Brent,
There is always a conflict of the generations. As I describe it, growing up is like grass trying to push through the concrete. Then one day, you wake up and you are the concrete and there is this damn grass trying to push you out of the way.
In my entry I start out with the dichotomy of energy and information and how energy manifests information, while information defines energy. That this dichotomy is reflecting in our physiology, with the central nervous system processing information, while the digestive, respiratory and circulatory systems process energy, etc.
Also that since energy is inherently dynamic, while information is inherently static, energy is constantly creating and dissolving information, thus creating the effect of time. Which gets to generations. Youth is that energy constantly pushing out and testing its boundaries, while age is the form and definition we acquire with experience. Our awareness is that energy of being, while our knowledge is the form it manifests.
Currently much of the form of society is being compelled by the monetary mechanism it uses to lubricate exchange, to the point that that it has gone from facilitating the market, to being the primary product of the economy, to the increasing detriment of the environment. I think your generation will eventually find this amounts to a form of socially cancerous behavior and curing it will be required before many of the other problems can be addressed.
Given the desire to acquire money on the part of virtually everyone, the force behind this wave is far greater than just the efforts of those riding its crest. That is why, to put it in a nutshell, I make the point that we have to start treating money as the contract it is, not the commodity we have grown to think of it as.
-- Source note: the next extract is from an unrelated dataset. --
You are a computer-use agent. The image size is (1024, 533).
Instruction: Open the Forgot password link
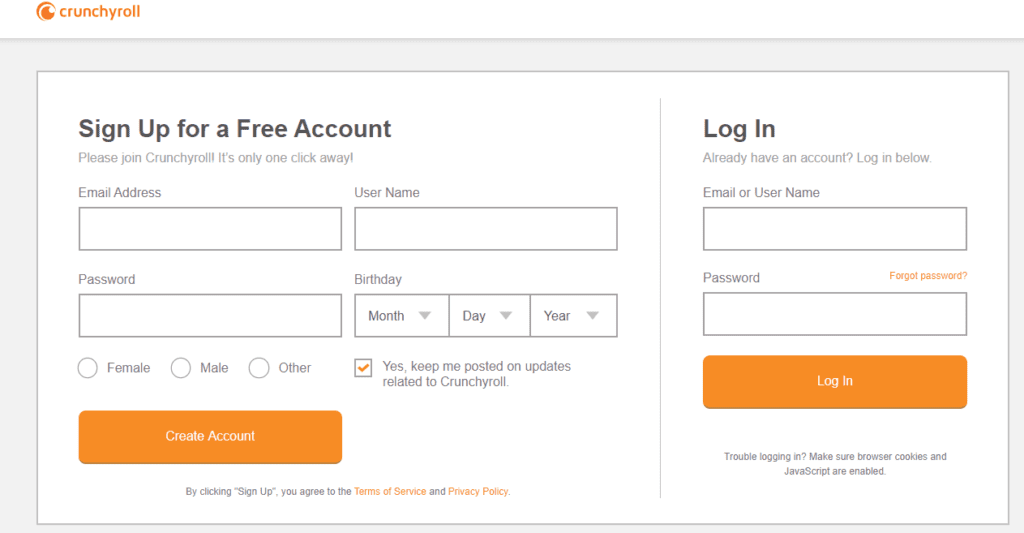pos(928,276)
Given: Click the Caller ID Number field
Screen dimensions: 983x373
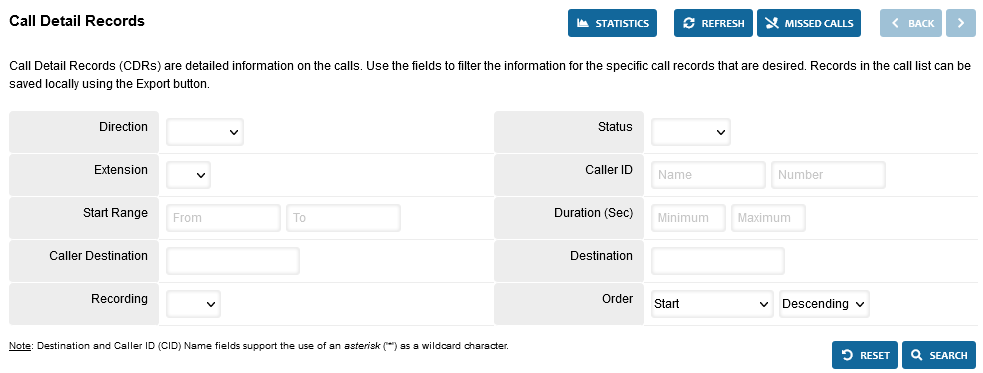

As a public contract, it is a public utility. We no more own those pieces of paper in our pockets than we own the section of road we happen to be driving on. This is in fact how it really is anyway, but it just benefits those controlling the system to have us think it is private property, then we are much more willing to extract value from other stores of value, such as communal relations and the environment, in order to trade in this system. If we naturally understood it as a form of public property, most people would get much more attuned to sustaining value in the more organic aspects of their lives, than everything from elder and child care, primary education, local public projects, etc, would be more community based, even using local currencies, rather than at the mercy of those global control functions.